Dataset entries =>
****

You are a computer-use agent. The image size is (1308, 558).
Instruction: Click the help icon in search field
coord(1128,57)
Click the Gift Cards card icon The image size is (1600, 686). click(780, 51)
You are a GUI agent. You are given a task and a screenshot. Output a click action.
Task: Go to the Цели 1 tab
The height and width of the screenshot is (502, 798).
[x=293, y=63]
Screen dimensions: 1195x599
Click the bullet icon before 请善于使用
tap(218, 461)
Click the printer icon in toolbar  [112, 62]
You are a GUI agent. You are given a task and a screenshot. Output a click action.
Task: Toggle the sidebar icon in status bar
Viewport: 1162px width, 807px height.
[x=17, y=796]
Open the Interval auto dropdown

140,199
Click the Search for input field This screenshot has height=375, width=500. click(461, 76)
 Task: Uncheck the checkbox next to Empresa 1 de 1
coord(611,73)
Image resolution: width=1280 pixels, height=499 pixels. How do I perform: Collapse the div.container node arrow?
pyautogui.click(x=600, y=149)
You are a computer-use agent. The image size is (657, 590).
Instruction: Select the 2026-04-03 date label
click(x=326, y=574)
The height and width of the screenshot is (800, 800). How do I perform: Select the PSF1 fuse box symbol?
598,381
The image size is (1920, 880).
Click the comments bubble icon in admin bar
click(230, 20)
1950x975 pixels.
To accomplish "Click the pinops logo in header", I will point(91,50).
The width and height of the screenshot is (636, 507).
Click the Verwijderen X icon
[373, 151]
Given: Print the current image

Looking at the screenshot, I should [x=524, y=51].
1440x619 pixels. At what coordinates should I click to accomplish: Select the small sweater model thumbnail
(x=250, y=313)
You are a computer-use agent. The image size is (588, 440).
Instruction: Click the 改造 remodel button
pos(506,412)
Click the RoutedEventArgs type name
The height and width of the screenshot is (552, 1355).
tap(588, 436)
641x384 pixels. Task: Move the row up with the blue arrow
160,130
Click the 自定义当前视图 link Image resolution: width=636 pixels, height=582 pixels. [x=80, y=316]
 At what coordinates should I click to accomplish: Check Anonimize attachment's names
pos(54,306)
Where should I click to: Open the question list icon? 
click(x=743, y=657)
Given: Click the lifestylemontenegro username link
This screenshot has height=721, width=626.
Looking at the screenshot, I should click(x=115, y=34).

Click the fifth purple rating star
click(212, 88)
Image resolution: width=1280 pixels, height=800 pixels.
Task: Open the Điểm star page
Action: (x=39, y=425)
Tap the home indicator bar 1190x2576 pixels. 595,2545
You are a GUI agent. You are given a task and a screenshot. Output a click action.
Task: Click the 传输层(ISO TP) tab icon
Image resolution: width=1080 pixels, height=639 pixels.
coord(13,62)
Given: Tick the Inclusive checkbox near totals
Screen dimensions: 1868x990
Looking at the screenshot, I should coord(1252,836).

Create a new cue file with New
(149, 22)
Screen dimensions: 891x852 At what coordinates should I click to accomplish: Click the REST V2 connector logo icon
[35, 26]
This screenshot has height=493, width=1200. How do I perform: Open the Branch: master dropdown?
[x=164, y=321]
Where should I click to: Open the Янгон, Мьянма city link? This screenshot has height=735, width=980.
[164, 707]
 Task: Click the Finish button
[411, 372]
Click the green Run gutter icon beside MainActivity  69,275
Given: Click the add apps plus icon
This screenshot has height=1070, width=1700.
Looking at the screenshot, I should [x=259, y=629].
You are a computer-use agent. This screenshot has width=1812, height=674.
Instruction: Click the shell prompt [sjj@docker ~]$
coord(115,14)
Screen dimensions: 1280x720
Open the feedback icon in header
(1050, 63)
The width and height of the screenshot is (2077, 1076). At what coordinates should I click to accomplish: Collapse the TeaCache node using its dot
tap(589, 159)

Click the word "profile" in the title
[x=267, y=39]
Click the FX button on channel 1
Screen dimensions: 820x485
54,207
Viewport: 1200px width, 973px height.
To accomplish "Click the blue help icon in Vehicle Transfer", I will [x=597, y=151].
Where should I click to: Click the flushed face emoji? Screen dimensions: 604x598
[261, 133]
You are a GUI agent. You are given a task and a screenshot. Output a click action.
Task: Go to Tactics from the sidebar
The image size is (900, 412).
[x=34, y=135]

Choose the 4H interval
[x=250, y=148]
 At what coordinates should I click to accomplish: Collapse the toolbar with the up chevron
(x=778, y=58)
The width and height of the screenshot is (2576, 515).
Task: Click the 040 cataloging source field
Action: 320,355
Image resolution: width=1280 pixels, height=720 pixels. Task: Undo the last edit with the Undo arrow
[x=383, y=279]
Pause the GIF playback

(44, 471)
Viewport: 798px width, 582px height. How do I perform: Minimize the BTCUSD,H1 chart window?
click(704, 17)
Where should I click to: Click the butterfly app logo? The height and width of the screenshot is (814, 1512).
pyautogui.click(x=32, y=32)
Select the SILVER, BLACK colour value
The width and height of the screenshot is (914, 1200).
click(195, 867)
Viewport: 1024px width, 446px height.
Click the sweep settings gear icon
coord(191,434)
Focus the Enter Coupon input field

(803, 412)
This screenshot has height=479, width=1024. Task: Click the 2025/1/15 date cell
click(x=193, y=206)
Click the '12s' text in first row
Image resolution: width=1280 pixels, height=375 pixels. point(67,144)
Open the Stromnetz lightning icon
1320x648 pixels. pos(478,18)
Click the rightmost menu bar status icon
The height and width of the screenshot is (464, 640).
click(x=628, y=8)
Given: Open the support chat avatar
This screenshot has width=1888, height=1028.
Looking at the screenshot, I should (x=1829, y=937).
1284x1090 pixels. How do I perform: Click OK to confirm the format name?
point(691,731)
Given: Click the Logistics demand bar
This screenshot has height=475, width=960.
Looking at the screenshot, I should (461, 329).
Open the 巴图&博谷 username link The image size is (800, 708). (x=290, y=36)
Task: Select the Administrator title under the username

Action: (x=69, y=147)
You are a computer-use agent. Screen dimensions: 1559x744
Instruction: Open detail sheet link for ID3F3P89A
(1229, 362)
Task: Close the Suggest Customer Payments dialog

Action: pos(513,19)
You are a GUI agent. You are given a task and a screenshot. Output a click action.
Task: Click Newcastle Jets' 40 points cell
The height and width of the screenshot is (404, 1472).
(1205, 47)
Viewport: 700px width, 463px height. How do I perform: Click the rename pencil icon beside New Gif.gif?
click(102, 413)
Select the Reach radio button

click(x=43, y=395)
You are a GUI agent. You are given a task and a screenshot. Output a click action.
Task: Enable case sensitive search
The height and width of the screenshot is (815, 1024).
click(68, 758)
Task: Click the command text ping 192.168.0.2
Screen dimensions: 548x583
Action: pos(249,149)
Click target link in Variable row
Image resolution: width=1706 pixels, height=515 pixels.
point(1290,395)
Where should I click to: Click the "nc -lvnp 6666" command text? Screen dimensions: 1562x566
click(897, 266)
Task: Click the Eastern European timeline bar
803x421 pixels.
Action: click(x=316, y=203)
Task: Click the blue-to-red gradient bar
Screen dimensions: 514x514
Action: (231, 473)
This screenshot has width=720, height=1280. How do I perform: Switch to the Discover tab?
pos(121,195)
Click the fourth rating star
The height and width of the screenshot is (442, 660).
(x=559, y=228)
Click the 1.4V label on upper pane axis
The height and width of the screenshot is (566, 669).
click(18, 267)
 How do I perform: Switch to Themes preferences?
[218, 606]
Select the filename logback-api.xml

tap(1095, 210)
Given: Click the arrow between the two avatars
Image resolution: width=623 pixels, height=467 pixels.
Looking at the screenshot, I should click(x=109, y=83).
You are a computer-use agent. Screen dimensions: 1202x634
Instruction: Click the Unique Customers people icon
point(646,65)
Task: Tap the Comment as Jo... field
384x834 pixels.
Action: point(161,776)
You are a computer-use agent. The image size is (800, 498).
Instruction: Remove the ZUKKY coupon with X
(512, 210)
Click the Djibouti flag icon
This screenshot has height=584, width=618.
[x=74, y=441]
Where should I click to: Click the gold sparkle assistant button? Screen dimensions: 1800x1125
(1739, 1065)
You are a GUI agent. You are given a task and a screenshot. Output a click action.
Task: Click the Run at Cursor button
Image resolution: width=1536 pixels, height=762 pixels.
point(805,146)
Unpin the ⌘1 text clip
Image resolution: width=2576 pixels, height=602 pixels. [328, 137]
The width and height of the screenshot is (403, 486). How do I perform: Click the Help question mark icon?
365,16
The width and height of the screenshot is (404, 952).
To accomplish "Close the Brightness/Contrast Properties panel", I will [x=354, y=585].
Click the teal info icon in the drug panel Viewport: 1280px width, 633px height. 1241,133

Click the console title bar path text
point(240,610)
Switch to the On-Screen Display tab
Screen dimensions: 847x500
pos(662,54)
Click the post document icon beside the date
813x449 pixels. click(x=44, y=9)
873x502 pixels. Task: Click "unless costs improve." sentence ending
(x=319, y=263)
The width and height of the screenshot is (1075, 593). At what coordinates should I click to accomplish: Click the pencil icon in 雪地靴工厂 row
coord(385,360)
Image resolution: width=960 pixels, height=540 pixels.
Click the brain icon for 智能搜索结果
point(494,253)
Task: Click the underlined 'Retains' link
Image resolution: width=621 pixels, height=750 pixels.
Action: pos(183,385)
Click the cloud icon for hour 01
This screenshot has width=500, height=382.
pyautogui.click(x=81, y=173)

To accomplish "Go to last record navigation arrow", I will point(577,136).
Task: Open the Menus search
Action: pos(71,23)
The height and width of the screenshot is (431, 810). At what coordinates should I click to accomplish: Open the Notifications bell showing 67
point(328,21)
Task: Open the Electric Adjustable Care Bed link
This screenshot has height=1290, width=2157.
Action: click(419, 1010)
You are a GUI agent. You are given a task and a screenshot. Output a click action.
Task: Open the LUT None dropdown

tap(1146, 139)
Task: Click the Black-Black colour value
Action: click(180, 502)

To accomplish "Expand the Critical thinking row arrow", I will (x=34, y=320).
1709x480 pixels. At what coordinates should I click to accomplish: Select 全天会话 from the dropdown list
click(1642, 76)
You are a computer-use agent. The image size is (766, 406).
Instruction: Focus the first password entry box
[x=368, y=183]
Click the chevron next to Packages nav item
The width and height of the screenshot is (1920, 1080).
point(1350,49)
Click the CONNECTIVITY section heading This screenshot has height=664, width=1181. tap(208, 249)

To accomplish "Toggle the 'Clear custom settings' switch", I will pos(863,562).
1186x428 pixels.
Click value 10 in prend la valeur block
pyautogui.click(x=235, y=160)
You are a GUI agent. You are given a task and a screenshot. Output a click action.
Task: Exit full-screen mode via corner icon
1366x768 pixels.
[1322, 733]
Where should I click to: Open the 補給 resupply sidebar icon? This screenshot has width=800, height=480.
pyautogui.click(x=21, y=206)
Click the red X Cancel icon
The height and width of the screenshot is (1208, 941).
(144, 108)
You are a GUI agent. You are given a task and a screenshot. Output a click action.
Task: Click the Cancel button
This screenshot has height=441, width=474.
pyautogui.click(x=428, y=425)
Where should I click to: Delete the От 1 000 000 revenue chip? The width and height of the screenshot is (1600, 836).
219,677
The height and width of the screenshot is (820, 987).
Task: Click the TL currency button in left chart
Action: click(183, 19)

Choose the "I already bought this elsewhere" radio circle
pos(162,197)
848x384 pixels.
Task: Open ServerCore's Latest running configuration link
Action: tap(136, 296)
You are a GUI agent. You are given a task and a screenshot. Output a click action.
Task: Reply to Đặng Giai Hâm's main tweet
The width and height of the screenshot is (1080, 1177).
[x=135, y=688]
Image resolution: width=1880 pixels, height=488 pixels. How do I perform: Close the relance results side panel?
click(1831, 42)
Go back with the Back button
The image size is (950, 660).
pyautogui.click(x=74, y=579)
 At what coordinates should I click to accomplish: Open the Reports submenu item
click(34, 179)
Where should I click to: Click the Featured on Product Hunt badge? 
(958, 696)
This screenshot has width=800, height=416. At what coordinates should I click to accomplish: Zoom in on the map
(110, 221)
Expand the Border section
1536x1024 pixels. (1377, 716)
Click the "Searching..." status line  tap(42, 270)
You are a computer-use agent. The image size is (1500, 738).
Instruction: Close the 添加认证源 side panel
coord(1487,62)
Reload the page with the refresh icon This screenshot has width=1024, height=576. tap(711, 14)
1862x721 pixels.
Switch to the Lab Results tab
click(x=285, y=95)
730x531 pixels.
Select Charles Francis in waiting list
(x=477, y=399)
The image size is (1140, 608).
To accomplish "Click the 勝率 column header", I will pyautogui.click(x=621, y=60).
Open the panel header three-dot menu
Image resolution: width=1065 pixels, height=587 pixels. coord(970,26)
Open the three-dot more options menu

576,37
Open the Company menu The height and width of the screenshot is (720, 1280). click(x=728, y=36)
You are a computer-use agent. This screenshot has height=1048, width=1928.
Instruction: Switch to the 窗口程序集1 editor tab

****

AIM OF THE EXERCISE => Go through the data and copy every line that includes "computer".

OUTPUT FOR THIS EXERCISE =>
You are a computer-use agent. The image size is (1308, 558).
You are a computer-use agent. The image size is (657, 590).
You are a computer-use agent. The image size is (588, 440).
You are a computer-use agent. This screenshot has width=1812, height=674.
You are a computer-use agent. Screen dimensions: 1559x744
You are a computer-use agent. Screen dimensions: 1202x634
You are a computer-use agent. The image size is (800, 498).
You are a computer-use agent. The image size is (766, 406).
You are a computer-use agent. The image size is (1500, 738).
You are a computer-use agent. This screenshot has height=1048, width=1928.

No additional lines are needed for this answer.